Explanation: **Explanation:** The correct answer is **Primaquine**. **1. Why Primaquine is Contraindicated:** Primaquine is strictly contraindicated throughout pregnancy. The primary concern is that the drug crosses the placenta and can cause **severe hemolysis and life-threatening hemolytic anemia** in the fetus, especially if the fetus has an unknown Glucose-6-Phosphate Dehydrogenase (G6PD) deficiency. Since the G6PD status of a fetus cannot be determined in utero, the drug is avoided to prevent potential fetal demise. **2. Analysis of Other Options:** * **Chloroquine (Option A):** Considered the drug of choice for uncomplicated *P. vivax* malaria in pregnancy across all trimesters.

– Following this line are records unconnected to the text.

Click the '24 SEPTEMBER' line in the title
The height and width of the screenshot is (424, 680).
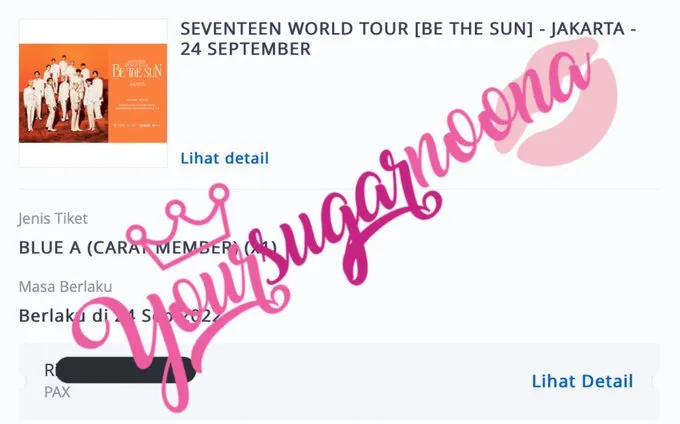245,49
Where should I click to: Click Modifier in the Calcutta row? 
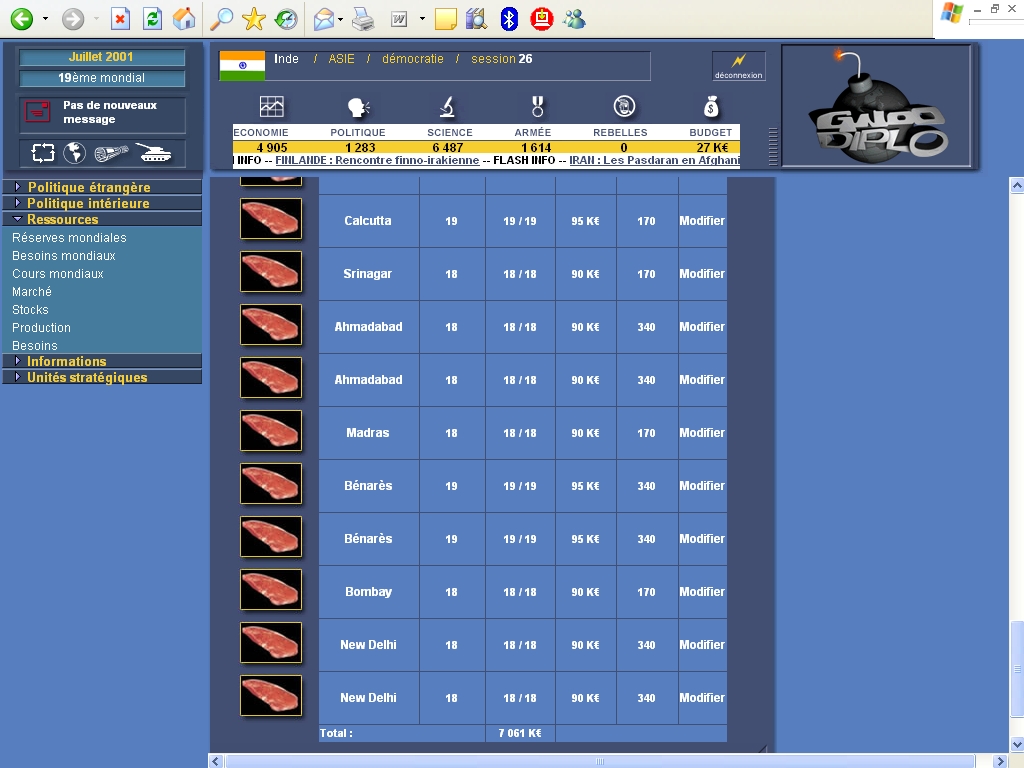point(702,221)
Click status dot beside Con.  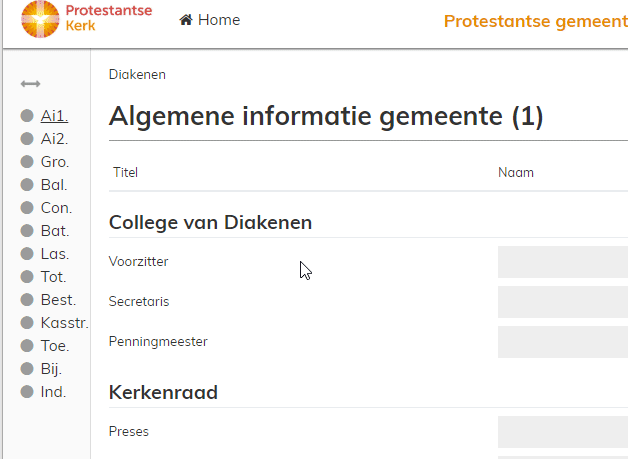[27, 208]
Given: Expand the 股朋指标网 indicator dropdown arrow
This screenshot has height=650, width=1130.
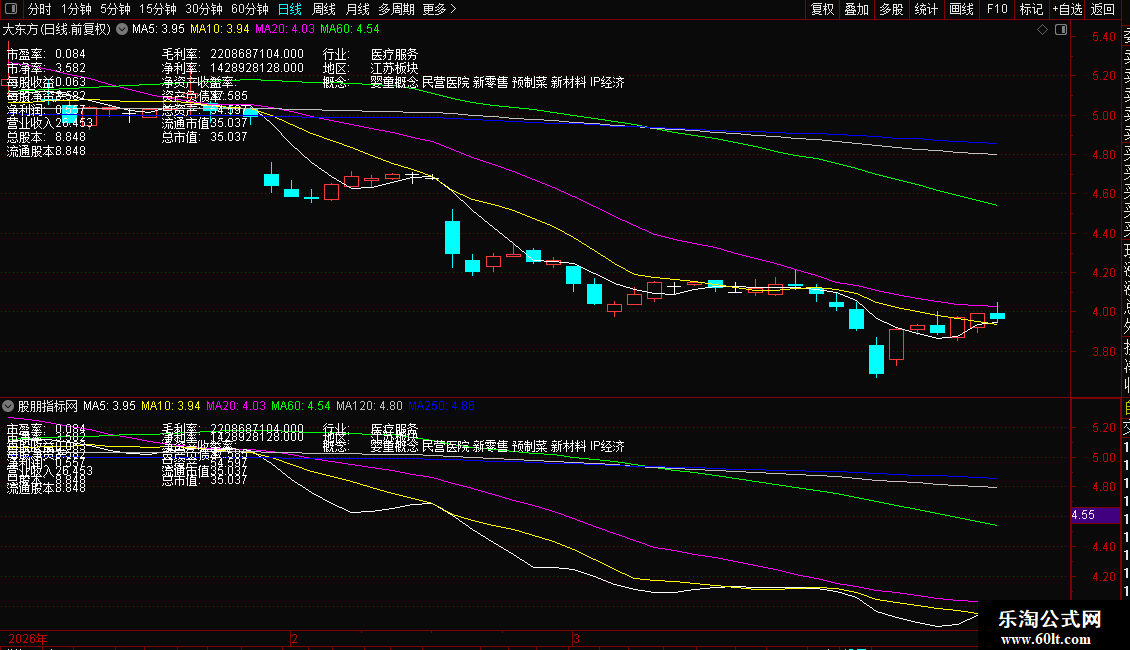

It is safe and non-teratogenic. * **Mefloquine (Option B):** Safe for use in the second and third trimesters (and even the first trimester if the benefit outweighs the risk) for prophylaxis or treatment of chloroquine-resistant malaria. * **Quinine (Option D):** The traditional drug of choice for severe or chloroquine-resistant malaria in the first trimester. While it can cause hypoglycemia (hyperinsulinemia), it is not contraindicated. **3. High-Yield Clinical Pearls for NEET-PG:** * **Radical Cure:** In cases of *P. vivax* or *P. ovale*, Primaquine is used to kill hypnozoites (liver stage). In pregnant patients, this "radical cure" is **deferred until after delivery**. * **WHO Guidelines:** For uncomplicated *P. falciparum* in the 1st trimester, Quinine + Clindamycin is preferred. In the 2nd and 3rd trimesters, **Artemisinin-based Combination Therapy (ACT)** is the standard of care. * **Severe Malaria:** Intravenous **Artesunate** is the drug of choice for severe malaria in all trimesters of pregnancy.